══ Given passage

/CHO_N-glycosylation_prediction

Code and datasets for the publication "Linear and Neural Network Models for Predicting N-glycosylation in Chinese Hamster Ovary Cells Based on B4GALT Levels"

Primary LanguageJupyter NotebookMIT LicenseMIT

Linear and Neural Network Models for Predicting N-glycosylation in Chinese Hamster Ovary Cells Based on B4GALT Levels

These are the datasets and model files associated with the publication Linear and Neural Network Models for Predicting N-glycosylation in Chinese Hamster Ovary Cells Based on B4GALT Levels. This work uses linear models and ANNs to predict the distribution of glycans on potential N-glycosylation sites. The models were trained on data containing normalized CHO cell B4GALT levels.

════
══ Material provided

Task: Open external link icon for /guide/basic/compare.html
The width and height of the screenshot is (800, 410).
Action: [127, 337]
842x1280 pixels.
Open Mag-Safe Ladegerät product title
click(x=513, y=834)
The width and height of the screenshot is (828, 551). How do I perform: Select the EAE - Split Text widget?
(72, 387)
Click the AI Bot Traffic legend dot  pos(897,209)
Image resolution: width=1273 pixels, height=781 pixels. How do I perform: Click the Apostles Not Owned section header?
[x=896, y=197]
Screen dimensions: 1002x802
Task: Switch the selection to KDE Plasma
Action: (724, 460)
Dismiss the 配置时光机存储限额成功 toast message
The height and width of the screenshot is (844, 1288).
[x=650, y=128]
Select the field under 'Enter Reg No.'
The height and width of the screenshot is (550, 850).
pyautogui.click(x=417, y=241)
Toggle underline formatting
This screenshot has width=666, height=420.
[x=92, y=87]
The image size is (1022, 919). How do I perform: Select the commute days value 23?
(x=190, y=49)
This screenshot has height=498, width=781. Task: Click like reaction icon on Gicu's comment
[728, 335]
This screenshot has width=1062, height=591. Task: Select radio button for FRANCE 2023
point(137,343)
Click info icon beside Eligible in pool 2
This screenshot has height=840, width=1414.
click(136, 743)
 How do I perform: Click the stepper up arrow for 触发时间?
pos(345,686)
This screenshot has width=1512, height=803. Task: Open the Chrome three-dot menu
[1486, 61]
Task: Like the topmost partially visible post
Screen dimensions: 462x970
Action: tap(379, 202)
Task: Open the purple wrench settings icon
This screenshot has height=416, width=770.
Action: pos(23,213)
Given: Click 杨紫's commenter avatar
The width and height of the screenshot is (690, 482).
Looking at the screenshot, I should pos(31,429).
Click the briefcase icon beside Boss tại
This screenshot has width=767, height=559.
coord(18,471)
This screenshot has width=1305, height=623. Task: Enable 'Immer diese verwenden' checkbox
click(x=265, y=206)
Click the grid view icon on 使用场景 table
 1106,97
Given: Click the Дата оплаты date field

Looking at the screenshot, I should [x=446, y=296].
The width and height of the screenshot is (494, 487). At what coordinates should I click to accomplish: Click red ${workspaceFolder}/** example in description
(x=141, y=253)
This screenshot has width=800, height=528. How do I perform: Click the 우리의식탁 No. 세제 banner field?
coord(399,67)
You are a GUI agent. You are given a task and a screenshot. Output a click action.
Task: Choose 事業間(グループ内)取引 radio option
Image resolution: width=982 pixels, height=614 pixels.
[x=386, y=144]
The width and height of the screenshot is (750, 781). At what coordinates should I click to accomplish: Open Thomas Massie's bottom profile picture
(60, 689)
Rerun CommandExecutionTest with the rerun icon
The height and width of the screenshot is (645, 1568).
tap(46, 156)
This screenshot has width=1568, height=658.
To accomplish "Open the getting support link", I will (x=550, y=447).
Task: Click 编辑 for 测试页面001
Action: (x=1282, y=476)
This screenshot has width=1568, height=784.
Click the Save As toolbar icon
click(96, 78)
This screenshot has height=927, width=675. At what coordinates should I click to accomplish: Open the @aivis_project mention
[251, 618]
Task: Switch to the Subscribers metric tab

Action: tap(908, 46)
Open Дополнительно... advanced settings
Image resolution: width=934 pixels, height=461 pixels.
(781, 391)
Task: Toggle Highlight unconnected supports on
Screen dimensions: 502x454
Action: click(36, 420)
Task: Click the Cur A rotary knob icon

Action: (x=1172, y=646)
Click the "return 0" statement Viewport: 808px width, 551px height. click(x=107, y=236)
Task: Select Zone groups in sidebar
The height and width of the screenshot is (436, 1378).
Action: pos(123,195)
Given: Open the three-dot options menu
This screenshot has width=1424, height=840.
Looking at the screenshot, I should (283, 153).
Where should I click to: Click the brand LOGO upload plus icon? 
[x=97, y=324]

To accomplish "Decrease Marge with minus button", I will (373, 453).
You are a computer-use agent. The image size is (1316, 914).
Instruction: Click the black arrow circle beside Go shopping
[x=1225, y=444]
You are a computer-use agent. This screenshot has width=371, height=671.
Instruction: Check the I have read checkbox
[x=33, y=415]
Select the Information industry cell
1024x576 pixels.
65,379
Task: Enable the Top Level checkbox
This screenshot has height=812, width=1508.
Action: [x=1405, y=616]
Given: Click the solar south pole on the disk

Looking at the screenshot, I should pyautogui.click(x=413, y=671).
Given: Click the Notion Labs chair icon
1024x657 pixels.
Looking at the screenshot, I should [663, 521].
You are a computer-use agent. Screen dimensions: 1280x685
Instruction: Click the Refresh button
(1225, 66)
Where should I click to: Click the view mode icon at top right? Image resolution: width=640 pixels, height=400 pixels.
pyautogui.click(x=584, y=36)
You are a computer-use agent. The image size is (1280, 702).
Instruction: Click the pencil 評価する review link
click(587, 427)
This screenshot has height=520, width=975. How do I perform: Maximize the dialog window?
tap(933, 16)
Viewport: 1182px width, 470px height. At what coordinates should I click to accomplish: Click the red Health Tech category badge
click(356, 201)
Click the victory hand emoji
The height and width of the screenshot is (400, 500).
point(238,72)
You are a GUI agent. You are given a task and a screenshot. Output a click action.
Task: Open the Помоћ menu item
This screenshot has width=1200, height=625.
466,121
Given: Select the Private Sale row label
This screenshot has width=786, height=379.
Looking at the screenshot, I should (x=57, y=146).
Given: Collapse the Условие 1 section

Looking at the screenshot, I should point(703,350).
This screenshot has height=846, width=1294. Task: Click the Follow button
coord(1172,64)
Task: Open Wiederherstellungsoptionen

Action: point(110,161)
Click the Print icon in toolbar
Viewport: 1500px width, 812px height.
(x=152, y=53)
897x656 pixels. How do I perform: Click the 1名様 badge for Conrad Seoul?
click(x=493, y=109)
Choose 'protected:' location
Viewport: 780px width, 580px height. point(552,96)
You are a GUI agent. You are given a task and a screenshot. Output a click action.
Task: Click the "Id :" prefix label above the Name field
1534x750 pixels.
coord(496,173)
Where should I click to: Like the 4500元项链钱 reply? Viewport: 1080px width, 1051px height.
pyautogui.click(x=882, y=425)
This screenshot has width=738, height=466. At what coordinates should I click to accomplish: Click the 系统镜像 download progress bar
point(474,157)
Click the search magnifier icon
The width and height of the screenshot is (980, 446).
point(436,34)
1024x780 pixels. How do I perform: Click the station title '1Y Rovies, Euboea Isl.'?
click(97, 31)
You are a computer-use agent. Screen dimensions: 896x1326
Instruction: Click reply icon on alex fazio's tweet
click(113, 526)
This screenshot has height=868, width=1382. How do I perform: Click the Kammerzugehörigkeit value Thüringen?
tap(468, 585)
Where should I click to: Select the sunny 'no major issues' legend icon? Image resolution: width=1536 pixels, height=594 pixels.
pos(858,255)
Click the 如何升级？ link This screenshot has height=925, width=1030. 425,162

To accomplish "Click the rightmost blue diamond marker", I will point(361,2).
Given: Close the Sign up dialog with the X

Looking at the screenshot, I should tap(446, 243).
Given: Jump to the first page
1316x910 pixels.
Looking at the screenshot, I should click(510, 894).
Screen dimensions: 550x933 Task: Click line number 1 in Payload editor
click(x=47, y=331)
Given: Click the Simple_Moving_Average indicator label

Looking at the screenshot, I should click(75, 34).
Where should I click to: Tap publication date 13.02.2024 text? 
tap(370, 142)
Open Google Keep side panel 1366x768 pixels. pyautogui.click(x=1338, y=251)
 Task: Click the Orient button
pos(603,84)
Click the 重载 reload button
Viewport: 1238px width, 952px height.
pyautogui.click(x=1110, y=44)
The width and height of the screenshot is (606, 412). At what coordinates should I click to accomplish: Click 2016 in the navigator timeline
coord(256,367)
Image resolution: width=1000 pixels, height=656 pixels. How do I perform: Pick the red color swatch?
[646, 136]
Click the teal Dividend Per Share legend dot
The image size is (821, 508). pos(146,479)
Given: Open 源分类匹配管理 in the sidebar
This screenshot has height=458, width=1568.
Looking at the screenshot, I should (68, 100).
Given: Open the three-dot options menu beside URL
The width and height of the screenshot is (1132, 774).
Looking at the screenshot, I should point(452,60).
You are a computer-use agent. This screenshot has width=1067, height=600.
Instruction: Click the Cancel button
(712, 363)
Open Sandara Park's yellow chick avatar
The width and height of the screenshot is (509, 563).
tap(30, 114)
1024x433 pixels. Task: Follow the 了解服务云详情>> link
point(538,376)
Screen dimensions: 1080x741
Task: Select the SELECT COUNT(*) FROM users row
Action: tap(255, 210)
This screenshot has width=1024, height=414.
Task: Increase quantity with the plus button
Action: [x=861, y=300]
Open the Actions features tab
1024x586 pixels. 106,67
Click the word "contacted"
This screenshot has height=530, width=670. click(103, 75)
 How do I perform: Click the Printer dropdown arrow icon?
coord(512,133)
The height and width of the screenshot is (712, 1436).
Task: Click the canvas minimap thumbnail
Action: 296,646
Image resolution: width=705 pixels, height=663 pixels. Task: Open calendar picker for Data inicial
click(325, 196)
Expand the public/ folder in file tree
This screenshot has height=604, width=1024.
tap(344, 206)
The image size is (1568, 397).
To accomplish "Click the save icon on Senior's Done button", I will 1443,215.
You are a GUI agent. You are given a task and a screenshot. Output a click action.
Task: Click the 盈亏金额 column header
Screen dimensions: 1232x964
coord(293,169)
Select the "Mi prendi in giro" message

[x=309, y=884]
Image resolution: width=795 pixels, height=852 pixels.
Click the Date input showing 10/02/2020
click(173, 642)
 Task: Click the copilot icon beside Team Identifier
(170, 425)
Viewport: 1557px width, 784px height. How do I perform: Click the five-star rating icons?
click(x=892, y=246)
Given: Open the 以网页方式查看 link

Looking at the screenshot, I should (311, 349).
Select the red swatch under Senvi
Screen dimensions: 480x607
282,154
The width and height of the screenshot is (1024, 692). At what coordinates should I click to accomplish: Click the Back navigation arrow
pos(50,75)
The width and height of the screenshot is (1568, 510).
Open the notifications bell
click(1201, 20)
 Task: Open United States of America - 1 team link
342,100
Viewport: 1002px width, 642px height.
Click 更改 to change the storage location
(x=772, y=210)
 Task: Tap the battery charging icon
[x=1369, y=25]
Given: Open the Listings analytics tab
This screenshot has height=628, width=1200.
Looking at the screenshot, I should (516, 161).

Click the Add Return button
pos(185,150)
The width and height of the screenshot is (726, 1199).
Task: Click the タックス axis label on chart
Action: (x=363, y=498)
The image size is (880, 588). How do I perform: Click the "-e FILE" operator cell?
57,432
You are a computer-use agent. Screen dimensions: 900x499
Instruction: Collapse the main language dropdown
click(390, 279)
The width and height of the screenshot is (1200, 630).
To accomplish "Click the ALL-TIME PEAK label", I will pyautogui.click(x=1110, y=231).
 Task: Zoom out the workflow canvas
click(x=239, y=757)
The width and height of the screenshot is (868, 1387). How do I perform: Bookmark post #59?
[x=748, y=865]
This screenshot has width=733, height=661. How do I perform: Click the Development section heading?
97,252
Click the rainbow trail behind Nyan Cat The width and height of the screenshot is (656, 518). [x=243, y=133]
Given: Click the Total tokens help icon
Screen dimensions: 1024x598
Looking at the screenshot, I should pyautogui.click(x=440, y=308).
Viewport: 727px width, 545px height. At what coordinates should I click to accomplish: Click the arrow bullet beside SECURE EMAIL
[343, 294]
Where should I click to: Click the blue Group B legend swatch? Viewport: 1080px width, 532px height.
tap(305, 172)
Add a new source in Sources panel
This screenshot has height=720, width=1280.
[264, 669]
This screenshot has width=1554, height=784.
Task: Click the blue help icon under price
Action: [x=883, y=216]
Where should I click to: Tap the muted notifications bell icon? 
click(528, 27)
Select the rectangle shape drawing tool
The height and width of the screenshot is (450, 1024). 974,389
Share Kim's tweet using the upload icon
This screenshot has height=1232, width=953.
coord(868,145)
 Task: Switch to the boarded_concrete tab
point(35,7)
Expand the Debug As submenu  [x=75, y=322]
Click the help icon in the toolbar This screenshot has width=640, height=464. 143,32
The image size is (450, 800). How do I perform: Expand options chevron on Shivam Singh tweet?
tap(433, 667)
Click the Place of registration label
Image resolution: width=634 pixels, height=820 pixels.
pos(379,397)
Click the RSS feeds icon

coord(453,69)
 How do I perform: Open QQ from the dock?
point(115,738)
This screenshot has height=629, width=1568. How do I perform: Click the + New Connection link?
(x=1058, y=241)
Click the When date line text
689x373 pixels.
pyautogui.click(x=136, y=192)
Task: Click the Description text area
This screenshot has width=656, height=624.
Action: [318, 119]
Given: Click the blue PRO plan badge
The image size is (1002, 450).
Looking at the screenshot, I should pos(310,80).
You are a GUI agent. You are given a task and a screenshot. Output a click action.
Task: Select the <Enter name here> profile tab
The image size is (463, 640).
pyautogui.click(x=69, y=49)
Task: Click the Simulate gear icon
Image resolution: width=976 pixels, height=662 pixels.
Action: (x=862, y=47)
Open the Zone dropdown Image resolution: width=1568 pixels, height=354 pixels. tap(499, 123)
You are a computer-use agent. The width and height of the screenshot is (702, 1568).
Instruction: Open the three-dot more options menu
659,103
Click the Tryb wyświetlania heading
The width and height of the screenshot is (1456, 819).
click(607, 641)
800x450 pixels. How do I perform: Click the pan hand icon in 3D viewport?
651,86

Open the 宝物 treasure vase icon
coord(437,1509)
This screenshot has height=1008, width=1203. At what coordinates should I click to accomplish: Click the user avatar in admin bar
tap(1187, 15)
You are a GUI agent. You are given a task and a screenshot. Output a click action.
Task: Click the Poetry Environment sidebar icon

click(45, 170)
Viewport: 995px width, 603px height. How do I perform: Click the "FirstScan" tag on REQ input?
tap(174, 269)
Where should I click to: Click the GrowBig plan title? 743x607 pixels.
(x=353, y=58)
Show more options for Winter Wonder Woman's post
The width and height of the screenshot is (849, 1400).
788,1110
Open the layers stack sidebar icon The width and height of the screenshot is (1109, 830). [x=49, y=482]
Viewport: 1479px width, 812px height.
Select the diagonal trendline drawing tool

════

= Prompt 1 =
In the N-glycosylation prediction page, what data were the models trained on?
= Prompt 2 =
Carry on the N-glycosylation prediction page past its final sentence.

= Response area 1 =
Data containing normalized CHO cell B4GALT levels.

= Response area 2 =
Reproducing the models and plots

Download the datasets folder and run the SPA_glycosylation_model.py file without any flags (python SPA_glycosylation_model.py) to recreate the cross-validation results, and run with the --nested flag (python SPA_glycosylation_model.py --nested) to recreate the nested validation results. To recreate the ANN results, download the ANN_train.ipynb file, change the first cell as needed, and run the notebook.
To recreate the plots, download the result_csv_files and result_csv_files_nested folders, then run the make_results_plots.py file. Most plots will be generated in the first folder, but the nested validation PRE distribution will be generated in the nested results folder.

Using the models to predict glycan distributions

The Conda environment defining the specific packages and version numbers used in this work is available as ANN_environment.yaml. To use our trained models, run the ANN_predict.py file as python ANN_predict.py <location> <B4GALT levels>. For example, python ANN_predict.py Asn_24 1 1 1 1 to predict the wild-type glycan distribution at Asn 24, or python ANN_predict.py Asn_83 0.001 0.004 1.03 1.1 to predict the glycan distribution at Asn 83 of a double-knockout mutant.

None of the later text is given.